**Things to do:**
[1] From the article on Muhammad Ali and Malcolm X, quote the passage from "Constable: Libertyville grad's" up to and including "few short years.".
[2] Pick up the article on the Muhammad Ali and Malcolm X documentary after its last sentence and write the next part.

**Page extract:**
###

Constable: Libertyville grad's look at Muhammad Ali, Malcolm X becomes a Netflix doc

The highlight of Johnny Smith's personal sports history as a member of Libertyville High School's Class of 1999 might have been his final game as a varsity basketball player, when he dived across the floor to grab a loose ball and scored a basket.

Now a 40-year-old college professor and acclaimed sports historian, Smith is getting a new personal sports highlight. Smith's book, “Blood Brothers: The Fatal Friendship between Muhammad Ali and Malcolm X,” which he wrote with fellow history professor Randy Roberts, has been made into a documentary premiering Thursday on Netflix. The book and the documentary explain the love and friendship that developed between two of the most outspoken and important leaders during the early 1960s, and how their relationship ended badly after a few short years.

“Neither man knew how they would play a pivotal role in each other's lives,” says Smith, who appears in the documentary and helps explain how Cassius Clay became Muhammad Ali.

The engaging Malcolm X, a former hustler and inmate who found a new life with the Nation of Islam and its leader Elijah Muhammad, met the admiring gold-medal champion Olympic boxer Clay in a Detroit luncheonette on June 10, 1962.

“Up to that moment ... I had never heard of him,” Malcolm X said. “Ours were two entirely different worlds.”

Two of the most influential Americans during the early 1960s, Malcolm X, left, and Muhammad Ali, maintained a deep friendship for a few years. Then it fell apart in spectacular fashion. Courtesy of Netflix

Clay and Malcolm X formed a deep and beneficial friendship, with Malcolm X as a “big brother” recruiting the boxer into the Nation of Islam and also recognizing the value of having a charismatic celebrity as part of the movement, Smith says. In his diary, Malcolm X refers to Clay as his “brother and friend.” Clay, who took the name Cassius X before Elijah Muhammad offered him the name Muhammad Ali, was sweet and affable, and once bounced Malcolm X's daughters on his knee.

###

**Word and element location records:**
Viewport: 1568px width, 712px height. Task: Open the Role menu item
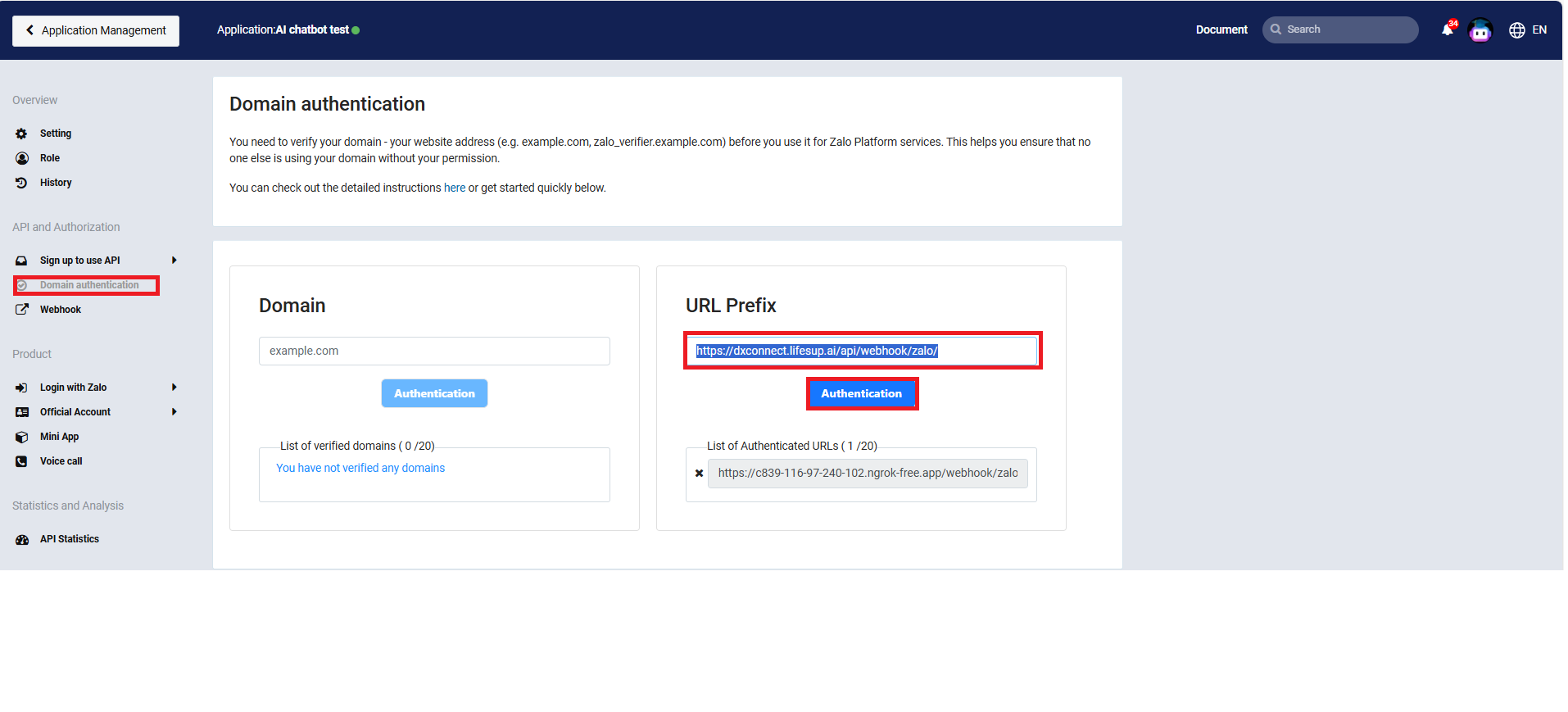50,158
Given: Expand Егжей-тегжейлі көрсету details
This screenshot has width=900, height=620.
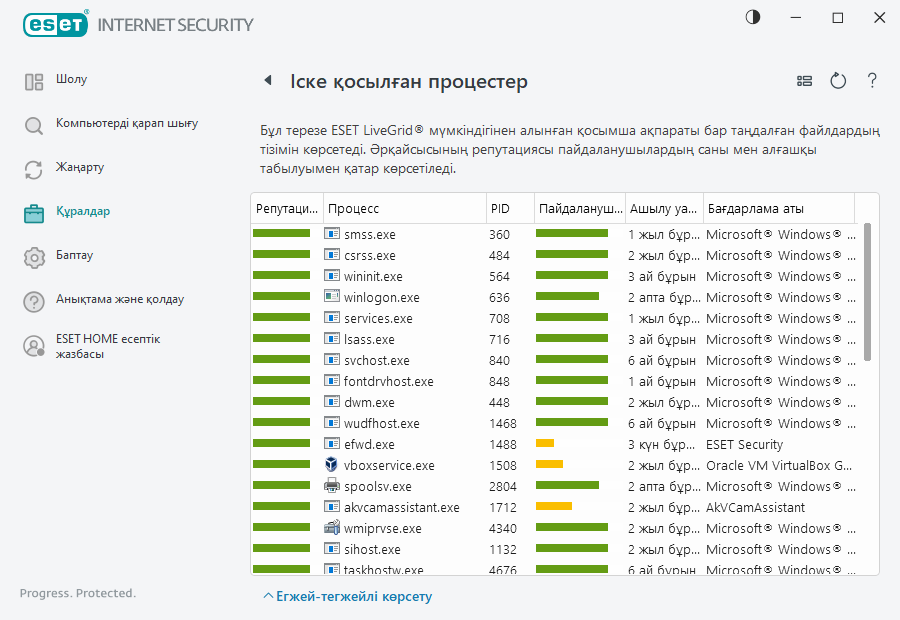Looking at the screenshot, I should point(347,596).
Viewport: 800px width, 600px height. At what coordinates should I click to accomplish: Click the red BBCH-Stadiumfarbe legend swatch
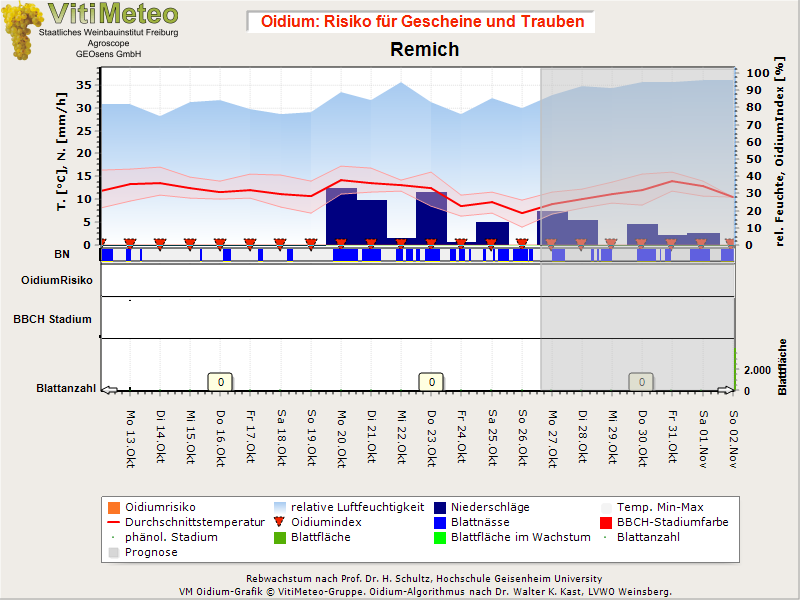point(605,522)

###

**Task answers:**
[1]
Constable: Libertyville grad's look at Muhammad Ali, Malcolm X becomes a Netflix doc

The highlight of Johnny Smith's personal sports history as a member of Libertyville High School's Class of 1999 might have been his final game as a varsity basketball player, when he dived across the floor to grab a loose ball and scored a basket.

Now a 40-year-old college professor and acclaimed sports historian, Smith is getting a new personal sports highlight. Smith's book, “Blood Brothers: The Fatal Friendship between Muhammad Ali and Malcolm X,” which he wrote with fellow history professor Randy Roberts, has been made into a documentary premiering Thursday on Netflix. The book and the documentary explain the love and friendship that developed between two of the most outspoken and important leaders during the early 1960s, and how their relationship ended badly after a few short years.

[2]
Even as a teen in Louisville, Kentucky, Clay developed an interest in the Muslim religion. As a boxer training in Miami in 1960, he often visited a local mosque. He and his brother, Rudy, made the trip to Detroit in 1962 to hear Elijah Muhammad speak but quickly found a “brother” in Malcolm X, Smith says.

Two of the most influential Black people in America in the early 1960s, their friendship dissolved after Malcolm X distanced himself from the teachings of Elijah Muhammad, embraced the religion practiced by Sunni Muslims, and was suspended by the Nation of Islam. The last time they saw each other was by happenstance on a Sunday morning, May 17, 1964, in front of the Ambassador Hotel in Accra, Ghana, where Malcolm X was visiting after completing the pilgrimage to Mecca and Ali was in the midst of an excursion planned by Elijah Muhammad.

“Brother Muhammad! Brother Muhammad!” Malcolm X shouted, before running up to the boxer. “Brother, I still love you, and you are still the greatest.”

Ali, who was with Elijah Muhammad's son, Herbert, made a split-second decision, Smith says.

“You left the Honorable Elijah Muhammad,” Ali said coldly. “That was the wrong thing to do, Brother Malcolm.”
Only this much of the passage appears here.